Jesús instruye a sus discípulos acerca de lo que le sucederá en Jerusalén: “El Hijo del hombre va a ser entregado… y lo matarán”. Hoy son muchos los que, al igual que Jesús, comparten la desgracia de ser entregados al arbitrio y a la crueldad de sus semejantes. Lamentablemente, los discípulos de Jesús no lograban dimensionar los alcances del anuncio de la Pasión, Muerte y Resurrección del Señor. Estos estaban más preocupados por saber quién era el más importante y quiénes tendrían los puestos de honor. Estas cuestiones nos interpelan hasta nuestros días. ¿Cuántos viven interesados en el éxito, el aplauso y la pleitesía? En su espíritu egocéntrico, tácitamente, esperan el reconocimiento aunque se jacten de no pedirlo.
Jesús no rechaza por principio aspiraciones y esfuerzos; no desea tener seguidores cansados, inactivos; pero indica cuál es el justo fin de estas aspiraciones, es decir, que estas se ajusten a la comunión de vida con él: “El que quiera ser el primero,…”. Este es el único camino hacia el verdadero prestigio y la verdadera grandeza. El que Jesús postula no es aquel servicio forzado, casi del esclavo, o ese otro que se realiza para que te vean. Él propone un servicio de quien se preocupa por los demás no por cumplir sino por caridad cristiana.

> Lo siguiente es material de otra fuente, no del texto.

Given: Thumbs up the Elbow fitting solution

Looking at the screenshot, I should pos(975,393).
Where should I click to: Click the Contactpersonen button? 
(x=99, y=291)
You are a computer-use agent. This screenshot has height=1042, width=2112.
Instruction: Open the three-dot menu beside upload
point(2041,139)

Al discípulo de Jesús se le pide practicar ese servicio inclusivo, es decir, no solo a quienes ama, sino también a los que no. Este es el gran problema que tenemos a la hora de practicar la caridad, solo deseamos vivirla con quienes más simpatizamos y nos olvidamos que la grandeza de “servir a Dios” no se mide por el éxito o la fama de lo que hacemos, sino por el valor del servicio prestado. Jesús establece un criterio fundamental para discernir lo que es importante y justo en la vida: la necesidad de servir al más desprovisto o débil, independientemente de quién sea esa persona.
“El que recibe a uno de estos pequeños en mi Nombre, me recibe a mí…” (Mc 9, 37).